• Assigned task A: From the letter about the war in Gaza, copy word for word the part that begins with the words containing "I have personal" and ends with "an academic conference.".
• Assigned task B: Pick up the letter about the war in Gaza where it stops and keep writing it.

I have personal knowledge of war. From 1967 to 1969 when I was in my 20s, I lived in a small town in Vietnam while working as a volunteer for a nongovernmental development organization. Also, by the way, I once visited Israel to attend an academic conference.
So I was interested in David Siegel’s commentary (Aug. 7), in which he states that in the context of the current situation in Gaza, some persons are in denial about the meaning of the word “war.” And regardless: In spite of the brutality of Hamas, he says, Israel has dealt more humanely with its enemy than any other country in similar circumstances in human history. I wonder if the noncombatant citizens of Gaza share this perspective.
And Siegel’s commentary reminds me that throughout history, partisans have sought to excuse the killing of civilians by their own side by blaming the deaths on enemy actions, such as use of civilians as shields or storage of weapons in civilian buildings. Sometimes, it is good to recall who is pulling the trigger.

• Information supplied:
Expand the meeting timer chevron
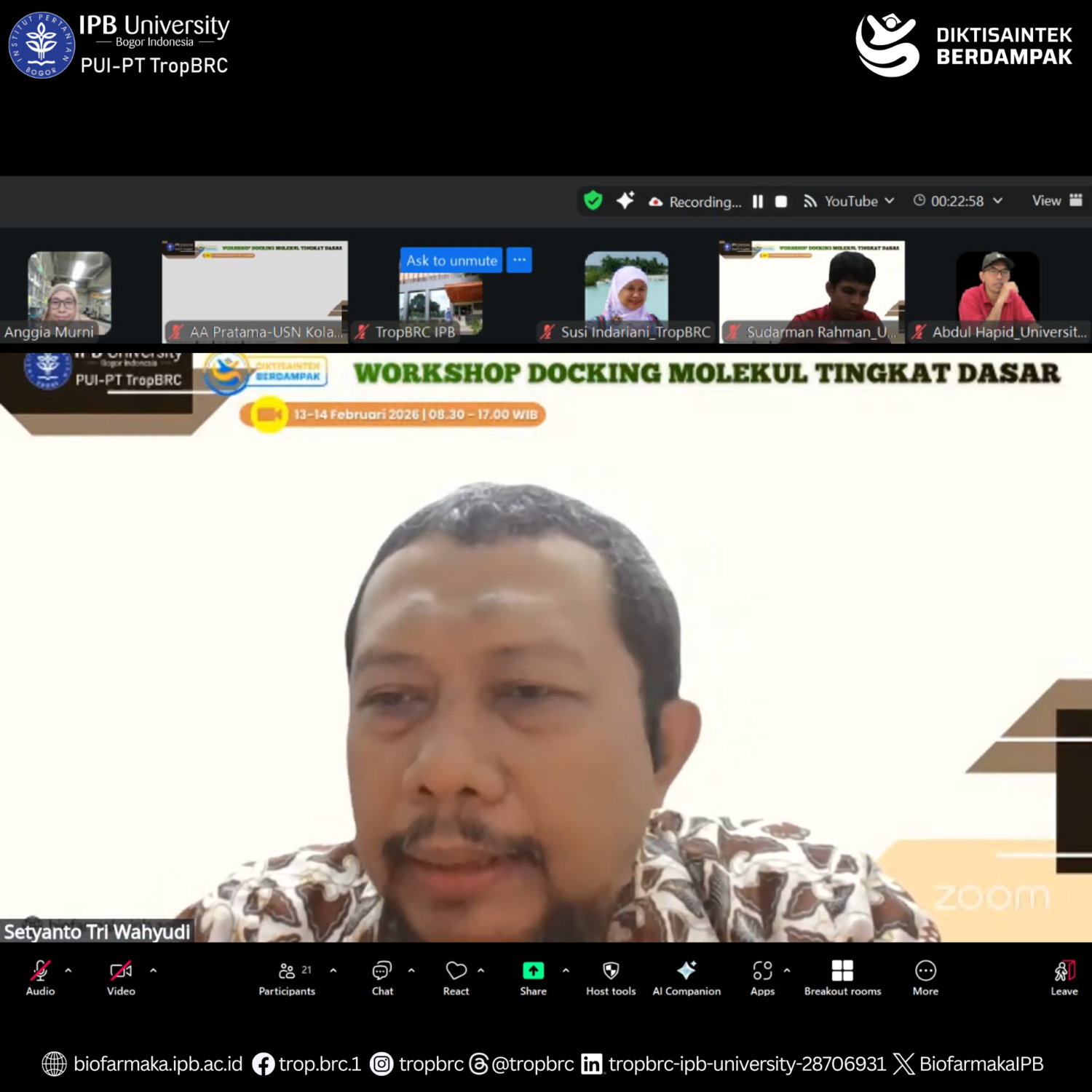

• Answer space A:
I have personal knowledge of war. From 1967 to 1969 when I was in my 20s, I lived in a small town in Vietnam while working as a volunteer for a nongovernmental development organization. Also, by the way, I once visited Israel to attend an academic conference.

• Answer space B:
I also want to respond to Siegel’s claim that some (a few? all?) of those who oppose Israel’s military actions in Gaza are suffering from a brain disorder, i.e., mental illness. Unlike him, I am not a medical doctor, and I have no training in the mental health sciences. But I do question the sanity of anyone who believes that Israel’s military campaign in Gaza will in the long run weaken Hamas politically or lessen the threat to the people of Israel.